Come nel caso di un paziente di 76 anni, già operato in passato per una sostituzione valvolare aortica con una protesi biologica che; con il passare degli anni, è andata incontro a disfunzione, a causa del naturale processo di usura. L’Heart Team di Anthea Hospital, guidato dal dott. Contegiacomo, ha eseguito un delicato e innovativo intervento chiamato “Valve-In-Valve”, che prevede il posizionamento della nuova protesi aortica all’interno di quella precedentemente impiantata.

“L’intervento ha richiesto una procedura e dei materiali particolari: è stato necessario usare un ‘pallone percutaneo’ per rompere letteralmente l’anello della vecchia protesi biologica, comprimerla contro le pareti della valvola aortica e permettere così alla nuova protesi di adattarsi – spiega il dott. Contegiacomo –.

 Per supportare il passaggio del catetere è stato necessario utilizzare uno snare, ossia una sorta di ‘cappio’ percutaneo. Per evitare complicanze ischemiche, inoltre, abbiamo protetto l’ostio dell’arteria coronaria destra (una sorta di passaggio dove sono poste le tre valvole cardiache) con delle guide specifiche”.  

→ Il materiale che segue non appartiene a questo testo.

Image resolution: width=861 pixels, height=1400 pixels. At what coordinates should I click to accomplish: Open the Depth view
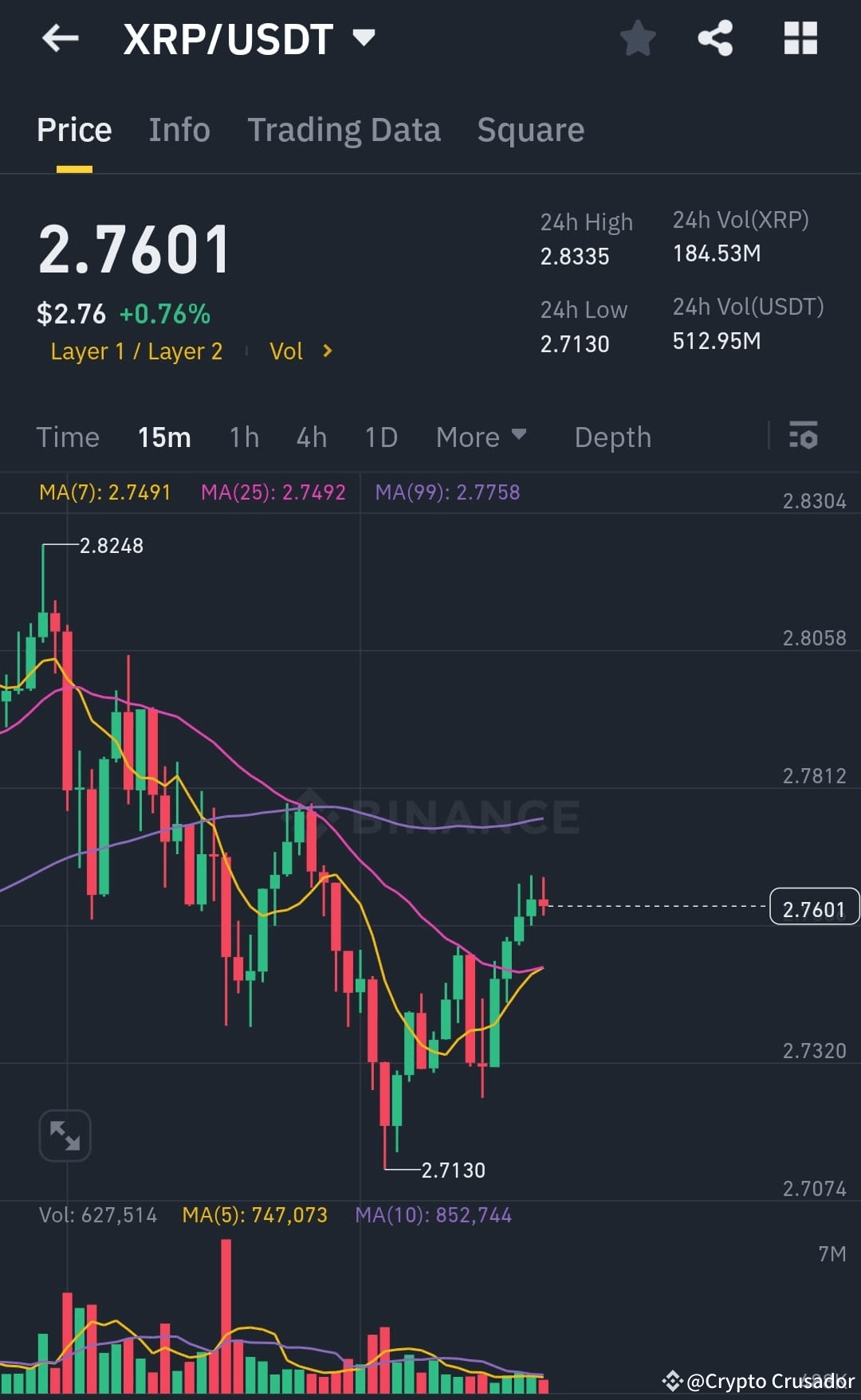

L’intervento è stato portato a termine senza complicanze e oggi il paziente è tornato alle sue abitudini, con una migliore qualità ed aspettativa di vita. La procedura, se eseguita in un centro ad alto volume e da operatori esperti; si può considerare a basso rischio e il paziente viene dimesso dopo soli 2 o 3 giorni di degenza post-operatoria.